Re: origin crashed

Candide Kemmler Tue, 06 Sep 2016 02:23:10 -0700

Hi Clayton,

Thanks! Here's the result of running `sudo oadm diagnostics`. I'm particularly 
bothered by the "the server has asked for the client to provide credentials" 
message as I'm seeing this one when I try to execute the ansible scripts as 
well. Do you know how to solve it?


Any other ideas on things I should focus on?

Regards,

Candide


[Note] Determining if client configuration exists for client/cluster diagnostics
Info:  Successfully read a client config file at '/root/.kube/config'
[Note] Could not configure a client, so client diagnostics are limited to 
testing configuration and connection
Info:  Using context for cluster-admin access: 
'default/paas-intrinsic-world:8443/system:admin'
[Note] Performing systemd discovery

[Note] Running diagnostic: 
ConfigContexts[logging/paas-intrinsic-world:8443/admin]
       Description: Validate client config context is complete and has 
connectivity

ERROR: [DCli0014 from diagnostic 
ConfigContexts@openshift/origin/pkg/diagnostics/client/config_contexts.go:285]
       For client config context 'logging/paas-intrinsic-world:8443/admin':
       The server URL is 'https://paas.intrinsic.world:8443'
       The user authentication is 'admin/paas-intrinsic-world:8443'
       The current project is 'logging'
       (*errors.StatusError) the server has asked for the client to provide 
credentials

       This means that when we tried to make a request to the master API
       server, the request required credentials that were not presented. This
       can happen with an expired or invalid authentication token. Try logging
       in with this user again.

[Note] Running diagnostic: 
ConfigContexts[logging/paas-intrinsic-world:8443/system:admin]
       Description: Validate client config context is complete and has 
connectivity

Info:  For client config context 
'logging/paas-intrinsic-world:8443/system:admin':
       The server URL is 'https://paas.intrinsic.world:8443'
       The user authentication is 'system:admin/paas-intrinsic-world:8443'
       The current project is 'logging'
       Successfully requested project list; has access to project(s):
         [openshift-infra dev ieml-demo logging management-infra misc openshift 
p2p default ieml-dev ...]

[Note] Running diagnostic: ClusterRegistry
       Description: Check that there is a working Docker registry

WARN:  [DClu1009 from diagnostic 
ClusterRegistry@openshift/origin/pkg/diagnostics/cluster/registry.go:217]
       The "docker-registry-1-8w93s" pod for the "docker-registry" service is 
not running.
       This may be transient, a scheduling error, or something else.

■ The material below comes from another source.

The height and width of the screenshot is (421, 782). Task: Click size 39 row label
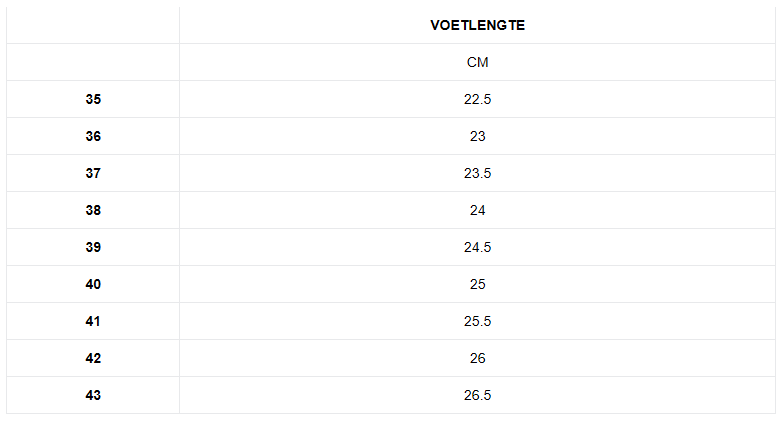(93, 247)
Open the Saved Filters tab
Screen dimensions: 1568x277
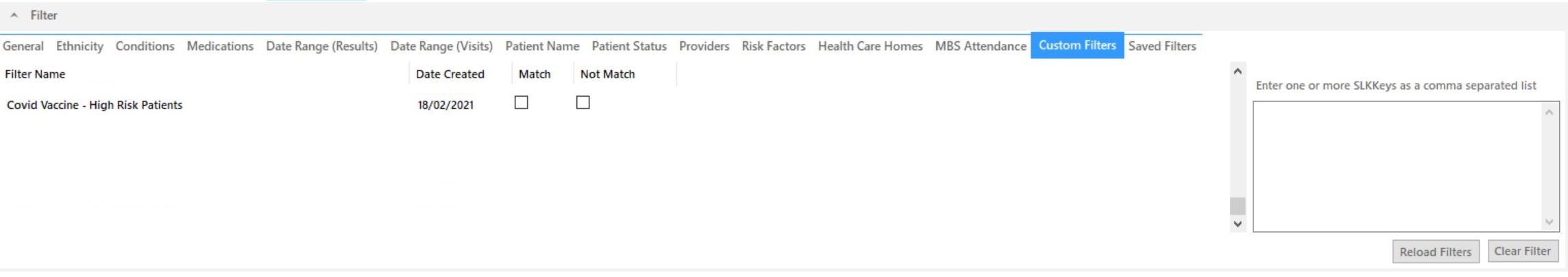[x=1162, y=46]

ERROR: [DClu1001 from diagnostic 
ClusterRegistry@openshift/origin/pkg/diagnostics/cluster/registry.go:173]
       The "docker-registry" service exists but no pods currently running, so it
       is not available. Builds and deployments that use the registry will fail.

[Note] Running diagnostic: ClusterRoleBindings
       Description: Check that the default ClusterRoleBindings are present and 
contain the expected subjects

Info:  clusterrolebinding/cluster-admins has more subjects than expected.

       Use the `oadm policy reconcile-cluster-role-bindings` command to update 
the role binding to remove extra subjects.

Info:  clusterrolebinding/cluster-admins has extra subject {User  admin    }.

Info:  clusterrolebinding/cluster-readers has more subjects than expected.

       Use the `oadm policy reconcile-cluster-role-bindings` command to update 
the role binding to remove extra subjects.

Info:  clusterrolebinding/cluster-readers has extra subject {ServiceAccount 
management-infra management-admin    }.
Info:  clusterrolebinding/cluster-readers has extra subject {ServiceAccount 
logging aggregated-logging-fluentd    }.

[Note] Running diagnostic: ClusterRoles
       Description: Check that the default ClusterRoles are present and contain 
the expected permissions

[Note] Running diagnostic: ClusterRouterName
       Description: Check there is a working router

ERROR: [DClu2007 from diagnostic 
ClusterRouter@openshift/origin/pkg/diagnostics/cluster/router.go:156]
       The "router" DeploymentConfig exists but has no running pods, so it
       is not available. Apps will not be externally accessible via the router.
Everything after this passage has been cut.